— Start of Extracted records —
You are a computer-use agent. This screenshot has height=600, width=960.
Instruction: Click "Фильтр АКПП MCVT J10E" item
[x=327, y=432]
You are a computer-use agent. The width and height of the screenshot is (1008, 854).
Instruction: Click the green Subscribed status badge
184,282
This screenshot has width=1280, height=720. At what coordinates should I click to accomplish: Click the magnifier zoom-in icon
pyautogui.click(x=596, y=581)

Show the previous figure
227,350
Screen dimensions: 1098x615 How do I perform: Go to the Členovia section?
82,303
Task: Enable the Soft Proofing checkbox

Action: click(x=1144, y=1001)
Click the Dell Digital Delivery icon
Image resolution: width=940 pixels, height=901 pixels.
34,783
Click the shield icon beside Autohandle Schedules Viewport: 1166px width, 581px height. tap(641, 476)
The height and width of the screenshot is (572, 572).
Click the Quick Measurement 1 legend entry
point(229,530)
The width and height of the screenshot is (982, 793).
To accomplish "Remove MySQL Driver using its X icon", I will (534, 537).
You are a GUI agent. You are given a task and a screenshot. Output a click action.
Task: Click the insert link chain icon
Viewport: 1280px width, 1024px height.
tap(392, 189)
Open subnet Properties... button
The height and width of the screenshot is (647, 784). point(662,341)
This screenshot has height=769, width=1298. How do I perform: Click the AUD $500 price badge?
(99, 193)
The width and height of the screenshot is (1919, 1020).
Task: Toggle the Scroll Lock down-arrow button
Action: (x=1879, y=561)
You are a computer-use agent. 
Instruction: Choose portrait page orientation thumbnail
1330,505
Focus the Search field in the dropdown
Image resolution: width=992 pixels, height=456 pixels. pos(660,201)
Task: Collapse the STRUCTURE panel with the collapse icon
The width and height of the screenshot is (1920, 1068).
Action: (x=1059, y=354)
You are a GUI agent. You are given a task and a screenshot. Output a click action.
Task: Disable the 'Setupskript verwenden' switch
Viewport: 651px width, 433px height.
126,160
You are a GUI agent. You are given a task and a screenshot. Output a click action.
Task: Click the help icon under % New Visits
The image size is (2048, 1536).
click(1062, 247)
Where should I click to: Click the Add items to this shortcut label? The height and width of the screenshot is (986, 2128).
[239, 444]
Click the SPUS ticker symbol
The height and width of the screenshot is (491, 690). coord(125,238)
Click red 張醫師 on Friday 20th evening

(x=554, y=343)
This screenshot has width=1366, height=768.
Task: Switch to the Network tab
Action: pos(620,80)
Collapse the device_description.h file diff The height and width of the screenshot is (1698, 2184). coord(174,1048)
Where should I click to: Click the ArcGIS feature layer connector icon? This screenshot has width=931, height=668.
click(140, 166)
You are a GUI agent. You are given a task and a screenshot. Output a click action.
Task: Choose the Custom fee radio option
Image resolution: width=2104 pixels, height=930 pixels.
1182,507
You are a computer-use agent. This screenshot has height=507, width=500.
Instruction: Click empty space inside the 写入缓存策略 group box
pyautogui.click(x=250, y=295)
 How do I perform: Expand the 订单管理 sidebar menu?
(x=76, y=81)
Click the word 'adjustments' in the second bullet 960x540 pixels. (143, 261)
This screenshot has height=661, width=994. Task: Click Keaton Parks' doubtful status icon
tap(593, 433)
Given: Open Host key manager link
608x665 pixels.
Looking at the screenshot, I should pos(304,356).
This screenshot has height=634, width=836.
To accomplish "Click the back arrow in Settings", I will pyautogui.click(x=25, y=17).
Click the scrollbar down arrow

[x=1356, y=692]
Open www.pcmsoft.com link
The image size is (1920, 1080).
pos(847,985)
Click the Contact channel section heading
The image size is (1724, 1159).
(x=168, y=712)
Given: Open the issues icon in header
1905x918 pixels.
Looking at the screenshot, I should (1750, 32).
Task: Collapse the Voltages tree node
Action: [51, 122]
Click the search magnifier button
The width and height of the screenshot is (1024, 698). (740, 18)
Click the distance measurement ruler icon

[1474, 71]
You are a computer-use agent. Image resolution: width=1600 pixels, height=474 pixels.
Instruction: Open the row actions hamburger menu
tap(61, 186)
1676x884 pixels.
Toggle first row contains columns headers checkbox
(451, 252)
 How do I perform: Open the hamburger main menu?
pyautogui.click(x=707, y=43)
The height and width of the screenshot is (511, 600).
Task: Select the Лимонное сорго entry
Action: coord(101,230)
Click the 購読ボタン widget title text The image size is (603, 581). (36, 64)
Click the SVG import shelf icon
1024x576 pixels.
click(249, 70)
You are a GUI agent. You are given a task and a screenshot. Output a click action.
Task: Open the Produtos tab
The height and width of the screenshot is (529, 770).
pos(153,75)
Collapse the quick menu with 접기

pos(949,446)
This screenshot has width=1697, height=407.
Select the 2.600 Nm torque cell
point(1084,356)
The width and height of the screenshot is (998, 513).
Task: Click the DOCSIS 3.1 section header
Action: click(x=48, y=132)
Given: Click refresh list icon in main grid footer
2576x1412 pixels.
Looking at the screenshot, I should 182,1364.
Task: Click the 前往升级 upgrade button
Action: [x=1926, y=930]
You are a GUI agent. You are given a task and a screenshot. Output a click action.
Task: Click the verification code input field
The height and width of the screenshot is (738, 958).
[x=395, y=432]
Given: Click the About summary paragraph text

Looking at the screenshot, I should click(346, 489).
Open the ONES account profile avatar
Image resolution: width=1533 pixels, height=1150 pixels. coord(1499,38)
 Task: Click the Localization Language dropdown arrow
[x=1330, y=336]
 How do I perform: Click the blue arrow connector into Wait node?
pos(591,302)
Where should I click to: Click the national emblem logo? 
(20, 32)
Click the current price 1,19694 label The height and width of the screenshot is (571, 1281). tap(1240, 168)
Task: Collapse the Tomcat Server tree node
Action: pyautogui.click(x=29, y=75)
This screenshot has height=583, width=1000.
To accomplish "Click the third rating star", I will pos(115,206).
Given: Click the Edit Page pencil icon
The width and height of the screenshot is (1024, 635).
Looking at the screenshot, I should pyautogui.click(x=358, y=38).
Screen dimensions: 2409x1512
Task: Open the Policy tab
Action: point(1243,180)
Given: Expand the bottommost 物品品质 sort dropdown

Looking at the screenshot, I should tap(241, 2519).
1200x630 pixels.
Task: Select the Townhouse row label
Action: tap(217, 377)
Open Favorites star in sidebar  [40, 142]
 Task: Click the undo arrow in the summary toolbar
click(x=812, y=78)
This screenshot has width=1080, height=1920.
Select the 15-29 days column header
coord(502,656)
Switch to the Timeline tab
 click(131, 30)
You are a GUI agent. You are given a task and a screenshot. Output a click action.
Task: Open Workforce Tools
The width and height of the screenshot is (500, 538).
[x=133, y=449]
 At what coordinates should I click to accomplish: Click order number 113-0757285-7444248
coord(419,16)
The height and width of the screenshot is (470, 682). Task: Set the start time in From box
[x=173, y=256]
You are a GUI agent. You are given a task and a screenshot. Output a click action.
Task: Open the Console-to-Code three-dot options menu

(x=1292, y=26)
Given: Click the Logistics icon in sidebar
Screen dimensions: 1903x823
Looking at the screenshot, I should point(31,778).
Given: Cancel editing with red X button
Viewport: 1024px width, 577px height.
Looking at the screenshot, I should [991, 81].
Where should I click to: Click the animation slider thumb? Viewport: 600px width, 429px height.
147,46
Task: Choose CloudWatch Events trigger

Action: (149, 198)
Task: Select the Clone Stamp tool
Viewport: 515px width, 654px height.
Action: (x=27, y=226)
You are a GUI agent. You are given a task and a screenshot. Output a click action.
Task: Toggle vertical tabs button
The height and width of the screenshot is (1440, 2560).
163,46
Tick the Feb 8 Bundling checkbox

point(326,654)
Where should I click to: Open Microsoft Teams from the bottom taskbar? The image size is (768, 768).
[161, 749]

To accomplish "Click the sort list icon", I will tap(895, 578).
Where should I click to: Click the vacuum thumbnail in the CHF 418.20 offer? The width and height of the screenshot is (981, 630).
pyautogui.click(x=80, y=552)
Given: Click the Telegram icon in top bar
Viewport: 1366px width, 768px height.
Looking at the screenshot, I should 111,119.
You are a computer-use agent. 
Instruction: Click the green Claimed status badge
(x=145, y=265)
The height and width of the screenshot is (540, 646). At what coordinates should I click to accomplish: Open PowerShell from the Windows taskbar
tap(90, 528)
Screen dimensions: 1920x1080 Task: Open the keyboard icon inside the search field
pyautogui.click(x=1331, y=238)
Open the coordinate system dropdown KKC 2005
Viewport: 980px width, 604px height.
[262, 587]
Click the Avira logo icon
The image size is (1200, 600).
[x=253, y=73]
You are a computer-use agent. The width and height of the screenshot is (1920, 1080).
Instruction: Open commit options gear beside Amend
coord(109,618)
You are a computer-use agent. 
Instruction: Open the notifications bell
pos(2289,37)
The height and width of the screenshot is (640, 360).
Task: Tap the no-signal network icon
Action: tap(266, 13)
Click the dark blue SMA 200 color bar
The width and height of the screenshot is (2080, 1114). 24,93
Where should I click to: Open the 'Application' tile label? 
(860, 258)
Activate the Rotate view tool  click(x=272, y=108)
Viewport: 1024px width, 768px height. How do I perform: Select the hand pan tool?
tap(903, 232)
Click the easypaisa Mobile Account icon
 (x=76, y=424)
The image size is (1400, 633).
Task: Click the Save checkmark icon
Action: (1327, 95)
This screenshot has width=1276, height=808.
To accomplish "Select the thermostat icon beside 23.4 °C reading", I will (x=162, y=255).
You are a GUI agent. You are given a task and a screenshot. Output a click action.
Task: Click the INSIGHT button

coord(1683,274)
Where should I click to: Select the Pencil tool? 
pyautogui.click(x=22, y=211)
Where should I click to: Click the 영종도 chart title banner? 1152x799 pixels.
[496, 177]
— End of Extracted records —
Exercise directions: Pick out every line in the records that contains the word "Toggle", and copy each one.

The solution:
Task: Toggle the Scroll Lock down-arrow button
Toggle first row contains columns headers checkbox
Task: Toggle vertical tabs button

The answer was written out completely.